*** Begin section ***

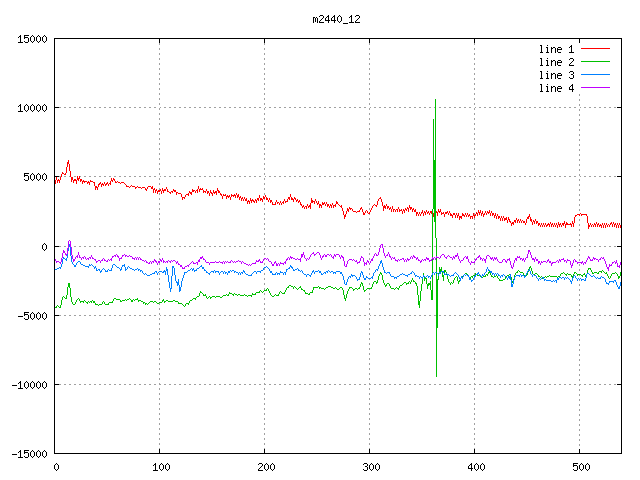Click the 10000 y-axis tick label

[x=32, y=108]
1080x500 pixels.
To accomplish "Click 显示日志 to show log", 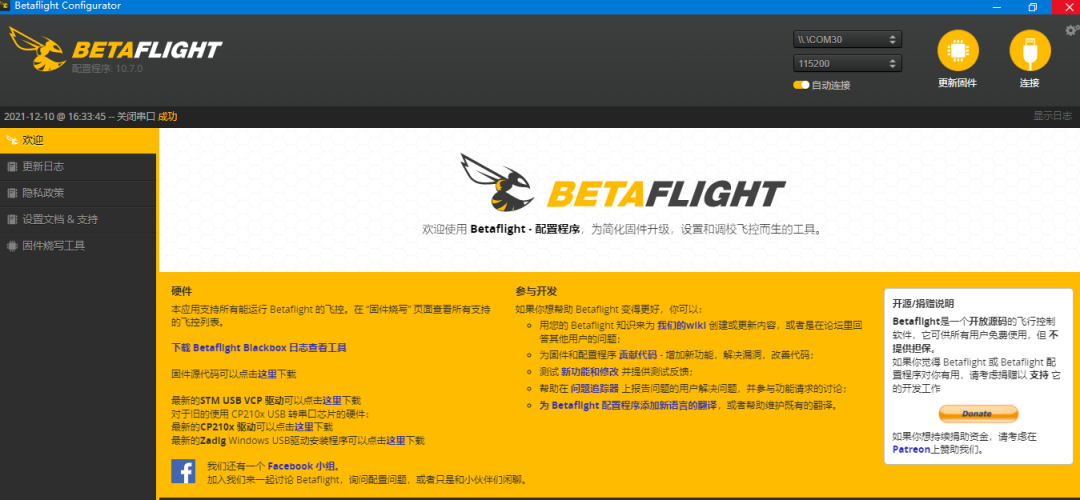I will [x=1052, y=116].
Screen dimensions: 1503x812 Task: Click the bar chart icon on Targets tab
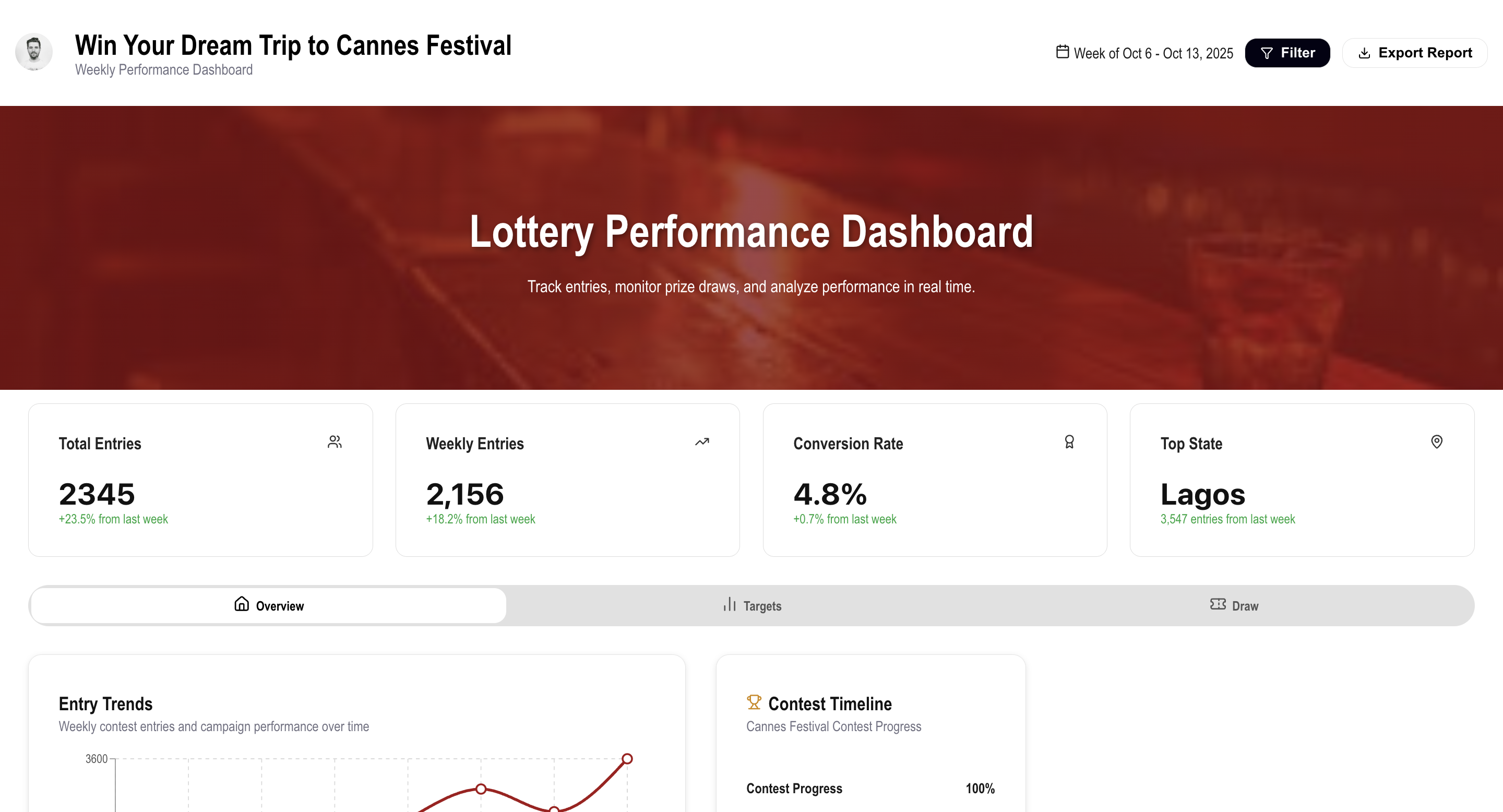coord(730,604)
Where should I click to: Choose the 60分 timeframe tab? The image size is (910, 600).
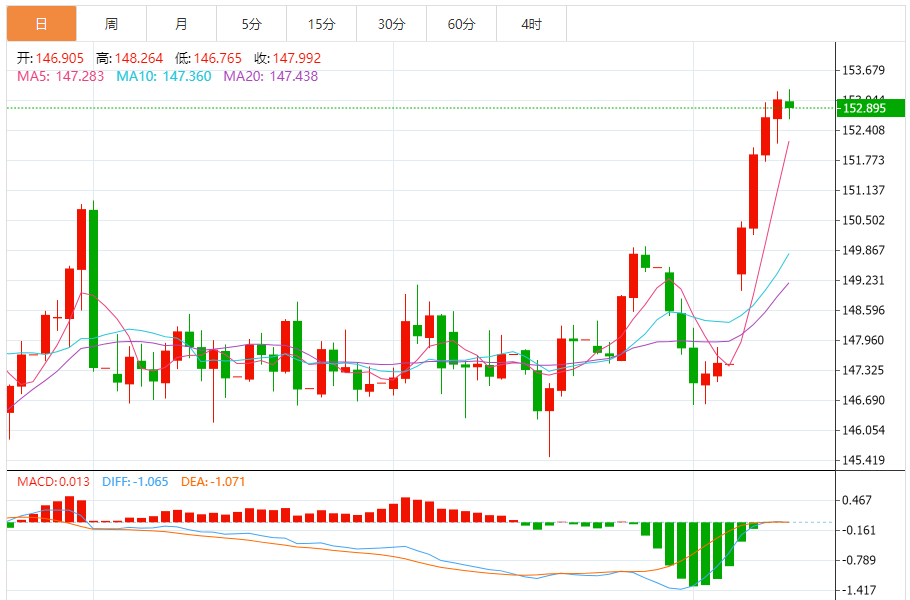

*** End section ***

Exercise aim
Print exactly the lines between the line containing "Screen dimensions: 1503x812" and the last line of the entries above, including both, and nothing besides; skip the pictures.

Result for this task
Screen dimensions: 1503x812 Task: Click the bar chart icon on Targets tab
coord(730,604)
Where should I click to: Choose the 60分 timeframe tab? The image size is (910, 600).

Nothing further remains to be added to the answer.